_INSTRUCTIONS TO FOLLOW_
Please repeat the whole listing exactly, but leave the pictures out.

________

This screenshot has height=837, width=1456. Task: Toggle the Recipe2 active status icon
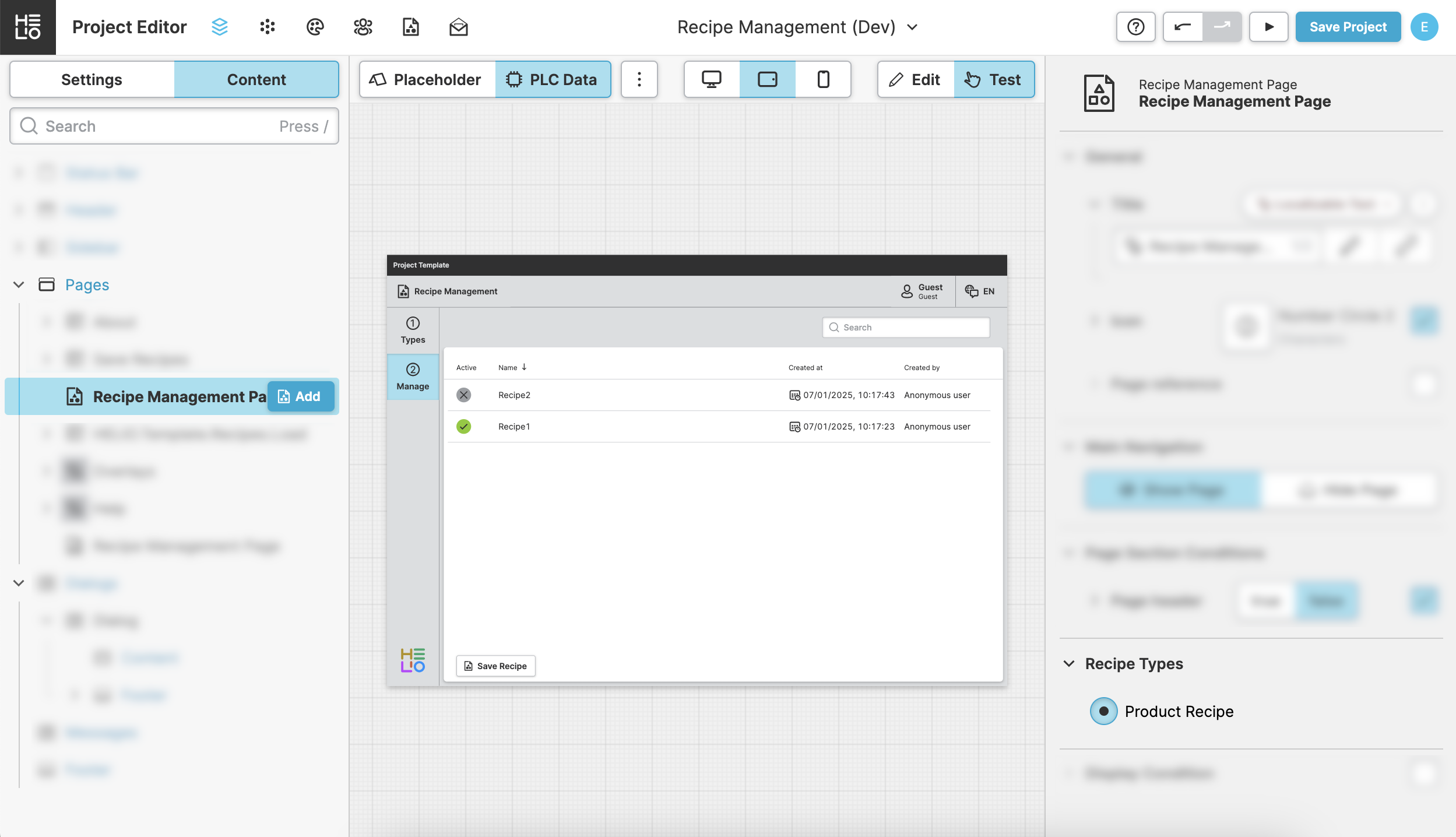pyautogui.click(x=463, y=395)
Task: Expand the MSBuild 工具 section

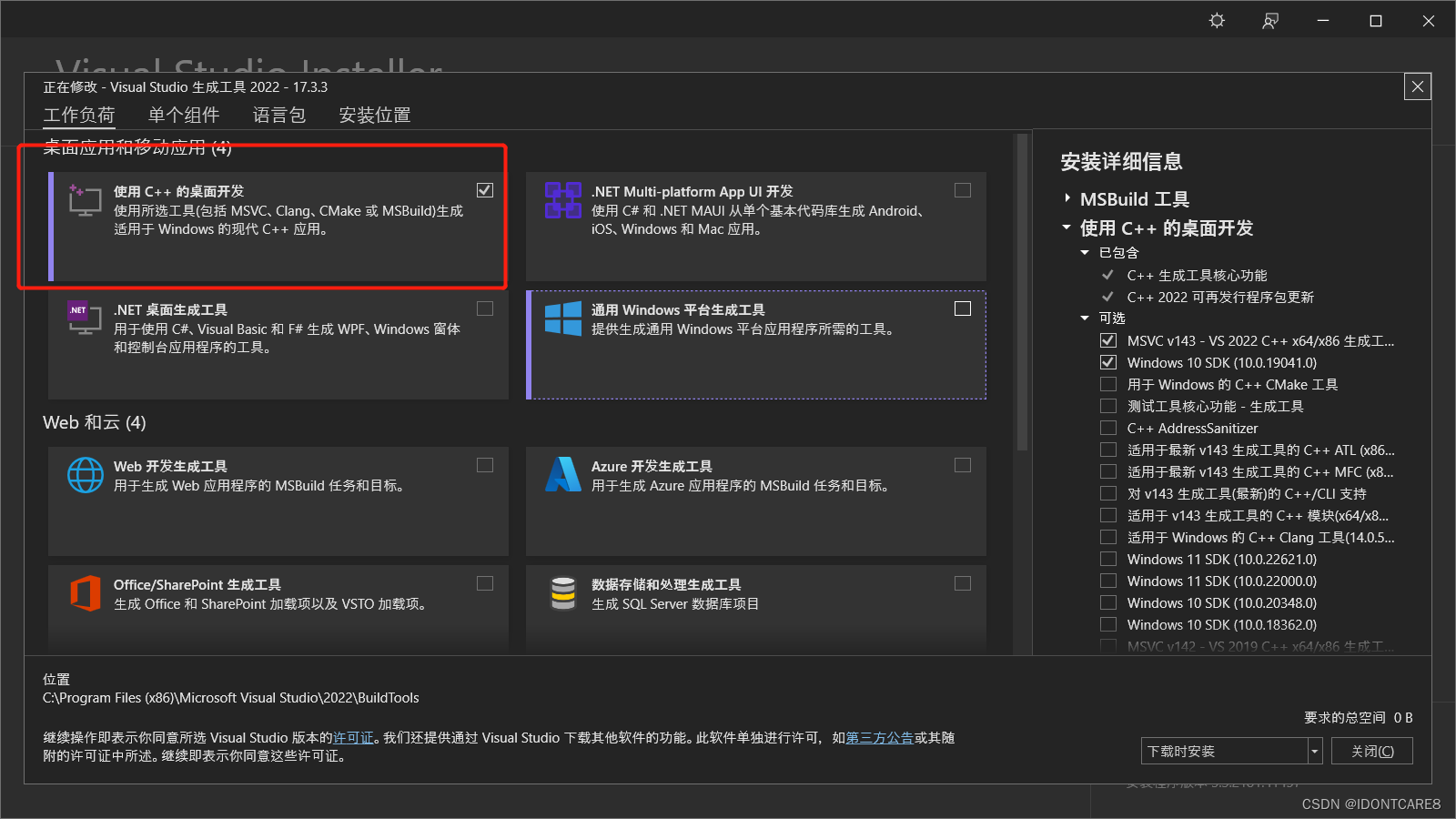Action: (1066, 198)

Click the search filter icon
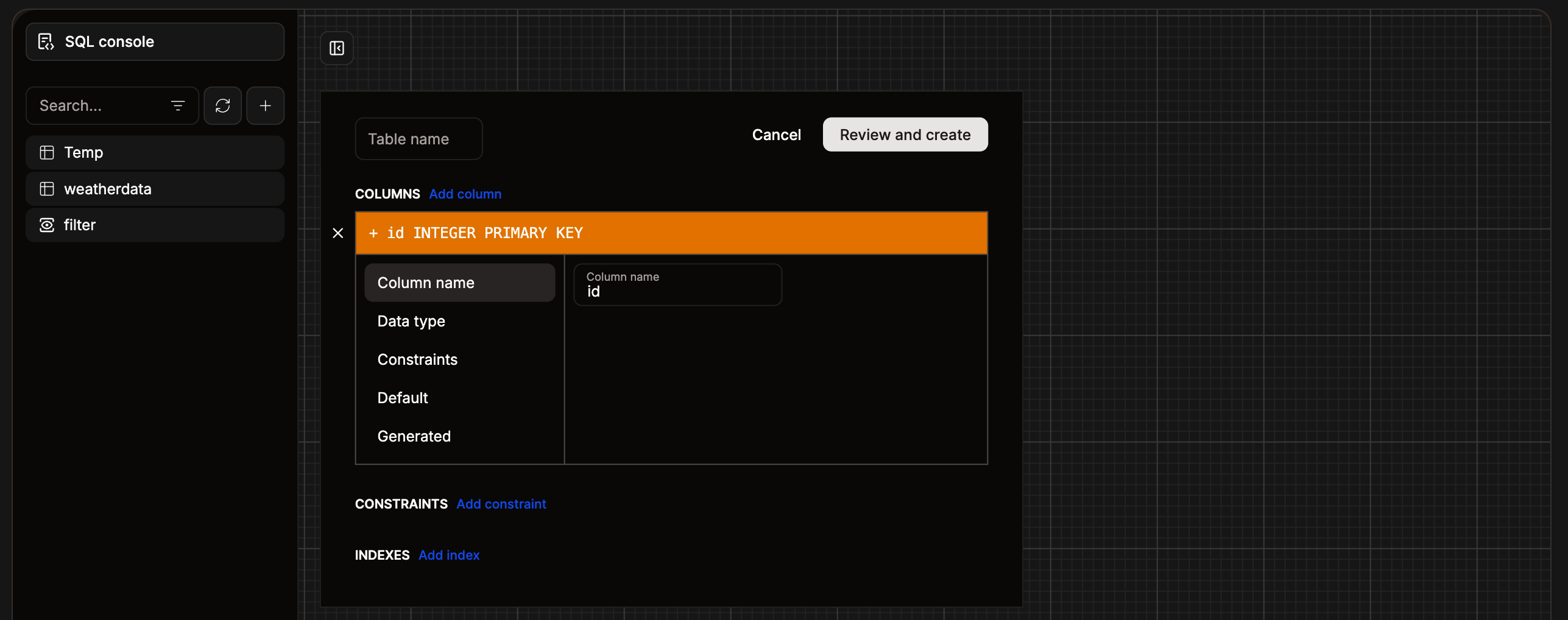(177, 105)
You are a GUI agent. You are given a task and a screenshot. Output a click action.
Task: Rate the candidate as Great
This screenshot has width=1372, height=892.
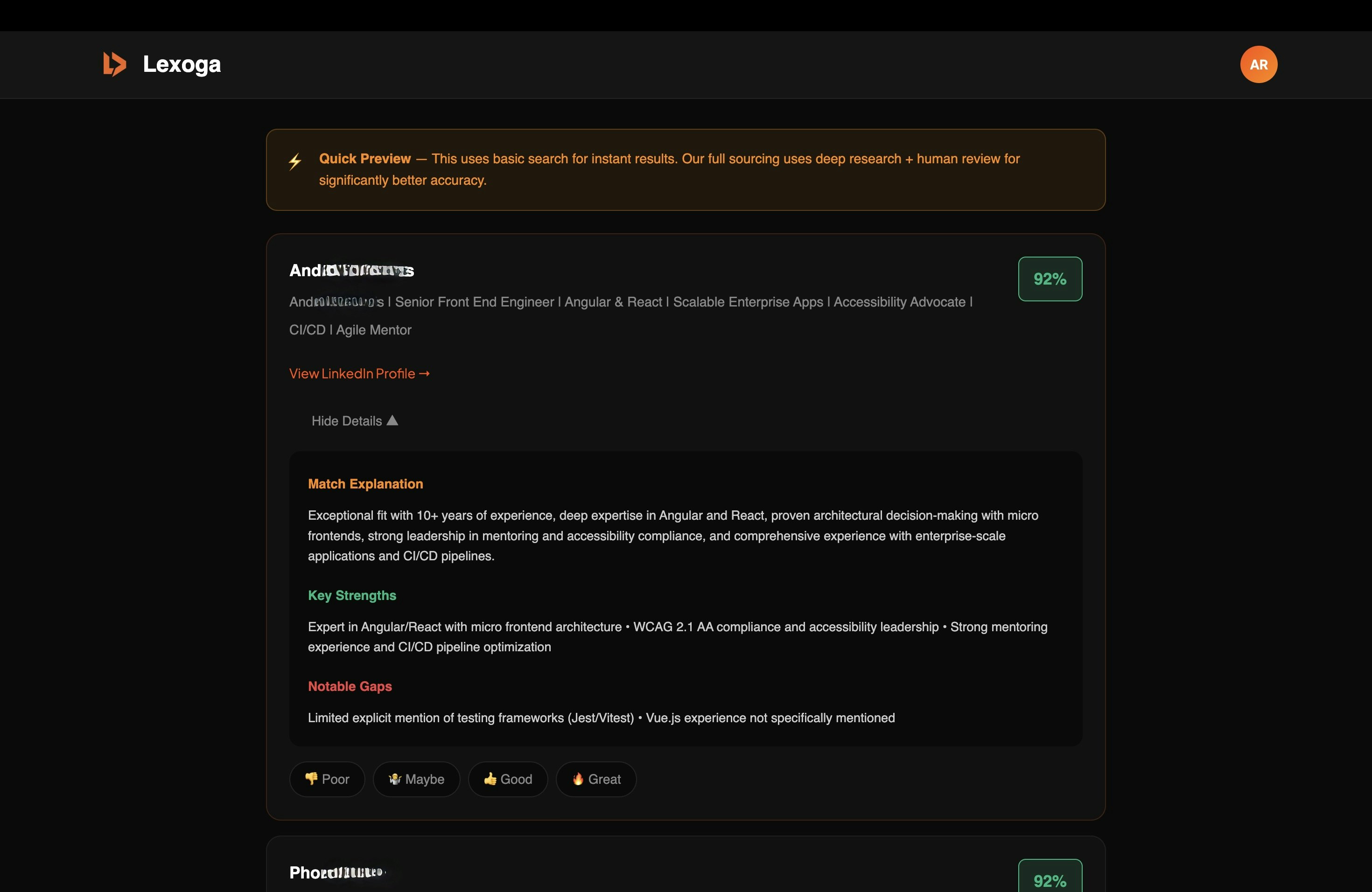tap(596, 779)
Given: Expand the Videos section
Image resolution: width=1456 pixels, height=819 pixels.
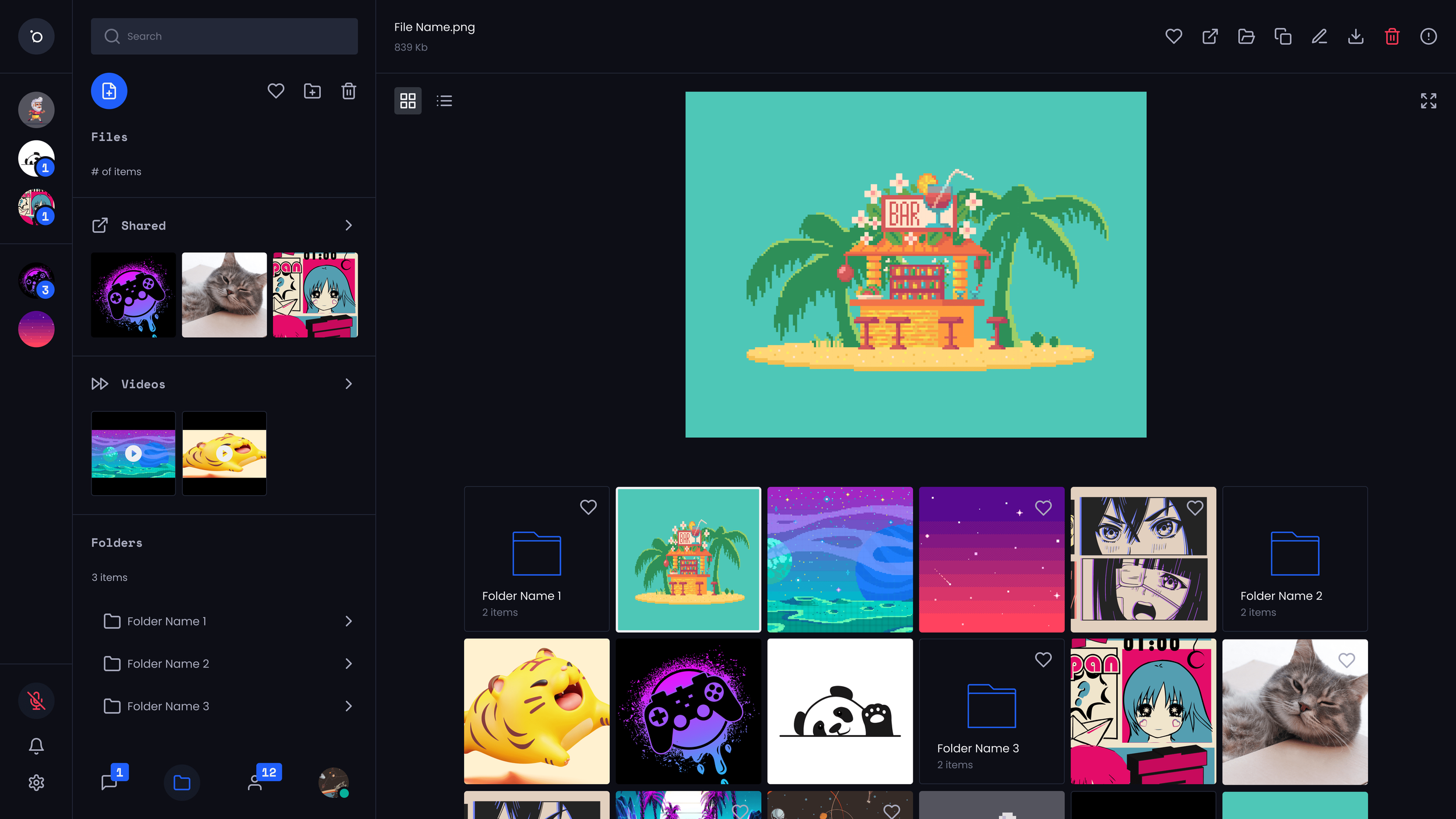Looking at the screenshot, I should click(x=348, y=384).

________

_TASK SOLUTION_
This screenshot has height=837, width=1456. Task: Toggle the Recipe2 active status icon
pyautogui.click(x=463, y=395)
Task: Expand the MSBuild 工具 section

Action: (1066, 198)

Click the search filter icon
(177, 105)
You are a GUI agent. You are given a task and a screenshot. Output a click action.
Task: Rate the candidate as Great
This screenshot has width=1372, height=892.
tap(596, 779)
Given: Expand the Videos section
Image resolution: width=1456 pixels, height=819 pixels.
Looking at the screenshot, I should click(x=348, y=384).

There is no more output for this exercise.